看见他的头盔上沾了一片小小的碎叶,戚斐抬起了手臂,想给他拿下来,可她站在台阶上,和薛策隔了点距离,手不够长,一顿,就打算作罢了。谁知就在这时,薛策却主动上前了一步,微微低下了身,将自己的头送到了她的手下,两只眼睛定定地看着她。

戚斐一愣,总觉得他好像一条主动走过来让摸摸的大狗——不过她可不敢让他知道她心里是这么想他的。刚才在心里闪过的失落,倒是无影无踪了。

她轻轻地给他拿走了那片碎叶,然后给他正了正披袍,才放下了手,双眸清亮,微微笑着说:“攻无不克,战无不胜,一切顺利。”

……

这次在裴文瑄带来的人里,不仅是戚斐被留了下来,裴世佳亦然。

他的修为在同辈弟子里算是高的了,办事能力也很不错。战场上已经有了直接从降龙城出发的崇天阁门生,裴世佳现在算是裴文瑄的手下,裴文瑄就让他留在了后方,协助参谋看好平周的运作。

即便被留在了后方,拜她现在的男子身份,戚斐还是可以及时得知前线的战况的。在开战后不久,军报就一封接一封地送了回来。虽然不是薛策专门写给她的,但从字里行间,她还是可以读出他们的状况。据知,他们与任修鸿、裴文玏的确相处得不太和谐。可在战争开始后,也只能搁置争议暂且合作了。

羯人痛失了神武将军和须勒两名大将,现在的复仇心特别重,打得也特别疯狂。好在,北昭这一边,既有菏阜的帮忙,薛策又有了上一世的经验,即使战情有些许不同,他也将羯人的战术摸得很准。战况对北昭这边还是有利的。

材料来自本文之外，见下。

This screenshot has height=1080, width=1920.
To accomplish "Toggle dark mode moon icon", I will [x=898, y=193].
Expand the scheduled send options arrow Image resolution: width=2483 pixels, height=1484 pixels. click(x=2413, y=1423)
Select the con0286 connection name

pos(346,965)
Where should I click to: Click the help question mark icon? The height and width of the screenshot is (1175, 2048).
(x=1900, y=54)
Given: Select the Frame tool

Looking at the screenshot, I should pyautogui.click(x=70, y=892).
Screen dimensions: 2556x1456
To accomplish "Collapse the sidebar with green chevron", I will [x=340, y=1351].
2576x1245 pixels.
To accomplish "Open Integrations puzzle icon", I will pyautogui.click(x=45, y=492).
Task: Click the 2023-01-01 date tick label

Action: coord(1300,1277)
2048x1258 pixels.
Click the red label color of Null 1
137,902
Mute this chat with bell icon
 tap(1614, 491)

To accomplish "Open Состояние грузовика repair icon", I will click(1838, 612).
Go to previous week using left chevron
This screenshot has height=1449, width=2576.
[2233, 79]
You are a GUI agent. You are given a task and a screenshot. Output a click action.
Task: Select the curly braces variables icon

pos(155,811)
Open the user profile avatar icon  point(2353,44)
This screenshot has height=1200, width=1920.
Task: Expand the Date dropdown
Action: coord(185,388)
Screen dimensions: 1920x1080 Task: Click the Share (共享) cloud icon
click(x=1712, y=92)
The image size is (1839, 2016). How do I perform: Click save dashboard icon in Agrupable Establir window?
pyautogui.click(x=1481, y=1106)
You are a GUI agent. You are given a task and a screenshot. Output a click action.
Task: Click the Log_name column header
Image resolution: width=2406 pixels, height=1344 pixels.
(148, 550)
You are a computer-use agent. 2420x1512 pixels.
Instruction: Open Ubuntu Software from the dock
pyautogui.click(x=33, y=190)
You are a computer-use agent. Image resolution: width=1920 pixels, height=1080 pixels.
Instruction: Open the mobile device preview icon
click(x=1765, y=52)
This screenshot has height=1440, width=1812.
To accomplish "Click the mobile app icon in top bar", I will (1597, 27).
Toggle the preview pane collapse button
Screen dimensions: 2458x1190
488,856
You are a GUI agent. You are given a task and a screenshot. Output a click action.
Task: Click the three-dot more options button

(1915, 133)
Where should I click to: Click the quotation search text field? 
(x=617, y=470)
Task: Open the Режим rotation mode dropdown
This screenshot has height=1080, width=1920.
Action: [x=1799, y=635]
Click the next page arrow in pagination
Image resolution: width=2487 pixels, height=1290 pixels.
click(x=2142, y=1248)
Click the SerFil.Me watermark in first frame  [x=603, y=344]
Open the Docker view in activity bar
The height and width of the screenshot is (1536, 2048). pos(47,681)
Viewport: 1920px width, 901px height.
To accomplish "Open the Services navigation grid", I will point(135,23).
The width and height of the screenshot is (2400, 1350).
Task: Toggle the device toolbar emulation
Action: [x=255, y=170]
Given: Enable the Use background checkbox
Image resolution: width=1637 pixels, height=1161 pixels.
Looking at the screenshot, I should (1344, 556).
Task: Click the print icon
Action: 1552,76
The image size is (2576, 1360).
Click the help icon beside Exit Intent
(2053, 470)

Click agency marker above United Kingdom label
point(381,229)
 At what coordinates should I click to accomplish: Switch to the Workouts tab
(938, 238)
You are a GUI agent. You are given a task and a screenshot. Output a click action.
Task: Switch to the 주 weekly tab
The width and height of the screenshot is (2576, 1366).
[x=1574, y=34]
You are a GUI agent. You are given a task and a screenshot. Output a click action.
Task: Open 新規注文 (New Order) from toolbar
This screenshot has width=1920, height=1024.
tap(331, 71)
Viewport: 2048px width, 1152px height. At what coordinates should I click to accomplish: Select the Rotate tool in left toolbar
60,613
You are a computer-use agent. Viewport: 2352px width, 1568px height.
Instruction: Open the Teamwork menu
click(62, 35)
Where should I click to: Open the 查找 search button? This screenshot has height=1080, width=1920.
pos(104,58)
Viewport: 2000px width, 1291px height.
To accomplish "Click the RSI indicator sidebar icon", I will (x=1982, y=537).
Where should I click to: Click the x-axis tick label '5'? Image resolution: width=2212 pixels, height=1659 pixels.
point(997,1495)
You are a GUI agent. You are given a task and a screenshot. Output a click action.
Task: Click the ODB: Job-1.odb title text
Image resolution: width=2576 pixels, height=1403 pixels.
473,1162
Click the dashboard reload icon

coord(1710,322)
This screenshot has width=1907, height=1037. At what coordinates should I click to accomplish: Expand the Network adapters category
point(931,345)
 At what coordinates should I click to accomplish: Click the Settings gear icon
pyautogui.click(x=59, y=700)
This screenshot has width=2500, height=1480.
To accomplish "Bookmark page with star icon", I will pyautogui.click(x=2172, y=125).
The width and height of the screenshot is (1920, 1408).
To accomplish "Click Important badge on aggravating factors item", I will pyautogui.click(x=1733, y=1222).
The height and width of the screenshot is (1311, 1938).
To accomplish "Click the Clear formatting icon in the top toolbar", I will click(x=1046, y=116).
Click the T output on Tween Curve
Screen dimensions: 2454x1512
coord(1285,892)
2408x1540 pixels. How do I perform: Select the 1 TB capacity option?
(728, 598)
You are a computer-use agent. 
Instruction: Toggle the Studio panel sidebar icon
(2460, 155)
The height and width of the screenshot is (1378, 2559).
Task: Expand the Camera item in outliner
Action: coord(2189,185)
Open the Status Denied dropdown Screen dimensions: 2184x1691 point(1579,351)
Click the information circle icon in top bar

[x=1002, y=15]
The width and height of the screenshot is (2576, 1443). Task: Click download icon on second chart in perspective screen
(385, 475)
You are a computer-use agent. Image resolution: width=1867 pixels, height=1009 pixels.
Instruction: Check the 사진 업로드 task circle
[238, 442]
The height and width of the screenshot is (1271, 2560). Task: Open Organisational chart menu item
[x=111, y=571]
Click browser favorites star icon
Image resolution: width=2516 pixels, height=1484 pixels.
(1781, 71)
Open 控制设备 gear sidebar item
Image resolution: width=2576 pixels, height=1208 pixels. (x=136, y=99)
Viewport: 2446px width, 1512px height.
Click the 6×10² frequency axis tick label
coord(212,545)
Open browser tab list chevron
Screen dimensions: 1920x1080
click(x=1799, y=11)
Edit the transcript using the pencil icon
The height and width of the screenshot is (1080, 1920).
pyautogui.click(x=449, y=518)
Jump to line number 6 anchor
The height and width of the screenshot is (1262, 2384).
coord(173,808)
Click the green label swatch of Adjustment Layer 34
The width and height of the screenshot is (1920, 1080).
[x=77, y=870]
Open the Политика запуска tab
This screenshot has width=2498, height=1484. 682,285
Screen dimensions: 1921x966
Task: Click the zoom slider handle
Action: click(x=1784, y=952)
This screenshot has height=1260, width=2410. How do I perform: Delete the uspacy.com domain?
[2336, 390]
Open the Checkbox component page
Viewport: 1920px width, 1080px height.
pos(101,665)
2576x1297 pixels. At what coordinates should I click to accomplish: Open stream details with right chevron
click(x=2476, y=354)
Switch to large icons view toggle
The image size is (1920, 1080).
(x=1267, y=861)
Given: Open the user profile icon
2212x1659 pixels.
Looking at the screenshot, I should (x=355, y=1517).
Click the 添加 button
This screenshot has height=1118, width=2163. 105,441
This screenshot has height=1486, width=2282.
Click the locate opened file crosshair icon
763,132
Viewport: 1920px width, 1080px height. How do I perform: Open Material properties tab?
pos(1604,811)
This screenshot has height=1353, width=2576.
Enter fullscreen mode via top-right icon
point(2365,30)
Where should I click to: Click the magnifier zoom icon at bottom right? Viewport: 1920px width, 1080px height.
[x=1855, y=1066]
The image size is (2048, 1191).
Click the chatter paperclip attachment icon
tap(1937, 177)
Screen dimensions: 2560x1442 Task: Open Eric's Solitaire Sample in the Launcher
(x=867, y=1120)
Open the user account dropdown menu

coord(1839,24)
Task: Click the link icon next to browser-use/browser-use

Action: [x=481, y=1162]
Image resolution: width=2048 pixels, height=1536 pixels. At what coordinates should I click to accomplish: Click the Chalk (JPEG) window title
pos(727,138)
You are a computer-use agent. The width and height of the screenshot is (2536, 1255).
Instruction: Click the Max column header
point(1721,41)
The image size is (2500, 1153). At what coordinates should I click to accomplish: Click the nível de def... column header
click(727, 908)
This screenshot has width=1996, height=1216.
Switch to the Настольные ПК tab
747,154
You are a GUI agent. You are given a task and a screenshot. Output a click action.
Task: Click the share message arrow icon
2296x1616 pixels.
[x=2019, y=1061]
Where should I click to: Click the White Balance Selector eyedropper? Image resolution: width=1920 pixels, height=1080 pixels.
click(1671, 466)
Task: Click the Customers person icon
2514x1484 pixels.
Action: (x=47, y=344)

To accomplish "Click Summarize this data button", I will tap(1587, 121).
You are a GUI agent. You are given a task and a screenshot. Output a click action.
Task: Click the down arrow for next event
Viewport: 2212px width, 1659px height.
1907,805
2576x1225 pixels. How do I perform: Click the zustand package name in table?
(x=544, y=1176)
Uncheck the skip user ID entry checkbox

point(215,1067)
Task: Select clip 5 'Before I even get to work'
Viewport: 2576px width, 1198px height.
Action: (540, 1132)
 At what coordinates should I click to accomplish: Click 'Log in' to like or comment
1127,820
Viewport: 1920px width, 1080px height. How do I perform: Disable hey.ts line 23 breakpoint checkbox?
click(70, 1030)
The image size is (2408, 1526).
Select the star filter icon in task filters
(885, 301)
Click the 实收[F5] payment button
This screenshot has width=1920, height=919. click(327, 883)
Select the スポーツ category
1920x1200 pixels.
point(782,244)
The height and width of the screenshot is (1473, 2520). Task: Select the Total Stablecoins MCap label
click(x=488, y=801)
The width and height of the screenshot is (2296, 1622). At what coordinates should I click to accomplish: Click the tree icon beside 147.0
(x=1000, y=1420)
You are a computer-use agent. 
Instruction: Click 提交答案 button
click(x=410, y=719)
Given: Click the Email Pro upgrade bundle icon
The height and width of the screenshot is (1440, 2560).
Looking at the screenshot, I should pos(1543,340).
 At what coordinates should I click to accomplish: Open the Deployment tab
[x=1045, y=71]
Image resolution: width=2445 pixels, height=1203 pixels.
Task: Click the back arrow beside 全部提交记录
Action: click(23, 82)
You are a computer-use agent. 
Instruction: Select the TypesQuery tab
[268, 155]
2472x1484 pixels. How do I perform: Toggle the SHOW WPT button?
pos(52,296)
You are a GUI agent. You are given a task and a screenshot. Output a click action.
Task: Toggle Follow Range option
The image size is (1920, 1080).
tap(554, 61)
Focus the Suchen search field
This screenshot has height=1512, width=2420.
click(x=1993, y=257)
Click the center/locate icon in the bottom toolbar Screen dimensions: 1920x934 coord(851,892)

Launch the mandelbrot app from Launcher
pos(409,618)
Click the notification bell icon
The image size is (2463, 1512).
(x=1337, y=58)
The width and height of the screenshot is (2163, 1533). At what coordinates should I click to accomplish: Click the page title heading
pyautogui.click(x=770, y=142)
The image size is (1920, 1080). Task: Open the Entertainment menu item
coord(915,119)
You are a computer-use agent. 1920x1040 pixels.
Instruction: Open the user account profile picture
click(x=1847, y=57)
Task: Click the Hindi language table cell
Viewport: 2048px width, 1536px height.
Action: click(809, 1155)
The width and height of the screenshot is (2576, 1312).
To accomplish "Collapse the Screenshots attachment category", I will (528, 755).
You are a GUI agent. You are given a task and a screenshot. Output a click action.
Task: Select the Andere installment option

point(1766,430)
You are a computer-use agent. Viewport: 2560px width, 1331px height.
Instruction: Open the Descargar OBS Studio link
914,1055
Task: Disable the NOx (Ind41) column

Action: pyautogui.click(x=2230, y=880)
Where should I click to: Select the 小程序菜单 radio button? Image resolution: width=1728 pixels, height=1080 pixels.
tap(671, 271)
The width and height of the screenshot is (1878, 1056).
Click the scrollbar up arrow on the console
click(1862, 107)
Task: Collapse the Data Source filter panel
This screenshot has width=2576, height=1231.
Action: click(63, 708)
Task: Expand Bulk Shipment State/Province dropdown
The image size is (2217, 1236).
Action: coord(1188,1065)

同时因为留在了平周,她和裴世佳相处的时间也大大增多了。

这家伙一早就知道她是个女人了,还总是找她商量事情,戚斐心道这人可以说是古代的性别平权推广者了。在最开始,因为他是原主前世的情夫所带来的的别扭感,也随着相处而消散了许多。

只不过,每次裴世佳来找她,只要有独处的时候,都会无一例外,极其巧合地被薛小策打断。

今天,裴世佳就是带着一个难题来找戚斐商量的。

前段日子,城中有商贾因经营不善,为了周转,将先祖获得的赏赐——一大片空置的土地都抵押给了官府。现在粮草正紧缺,这种时期,种地的地方自然是越多越好。官府办事的人又偷懒,没提前去看,一听说是土地,就二话不说地答应了。结果,等事情敲定了以后,他带人去验收那块在西南方郊外的空地,才发现了它根本不是什么良田,而是一片满是碎石乱林的荒地,条件极差。

在花园里,裴世佳对戚斐笑了笑,准备在她旁边的那张石凳上坐下,一个小黑影就忽然扑了上来,硬是占了他看中的那张凳子。

薛小策挨着戚斐,一屁股坐下了,抱着她一条胳膊,警觉地扭头,看着裴世佳。

舅舅在离开之前,托他一定要看好姐姐,尤其不能让这个叫做裴世佳的人接近她。好险,差点又让这个人靠过来了。

答应了舅舅的事,他一定说到做到,绝对不给别人可乘之机!

裴世佳:“……”

他莫名觉得这个次次都在关键时刻冒出来的小孩看他的眼神不太友善,又觉得是自己多心了,只好撩起了袍子,打算在薛小策旁边的石凳坐下。

薛小策眼睛一眯,忽然假装不经意地抬起了腿,大大咧咧地搭在了裴世佳看中的那张石凳上,大半个身体滑了下来,不成样子地躺着。

——从这件事就足以知晓:戏精的基因,是一脉相承的;戏精的修养,是从小炼成的。

大的那个是戏精,小的那个,也绝对不会差到哪里去。

裴世佳:“……”

他悻悻然,被迫又往旁边挪了一个位置,离戚斐十万八千里远地坐下了。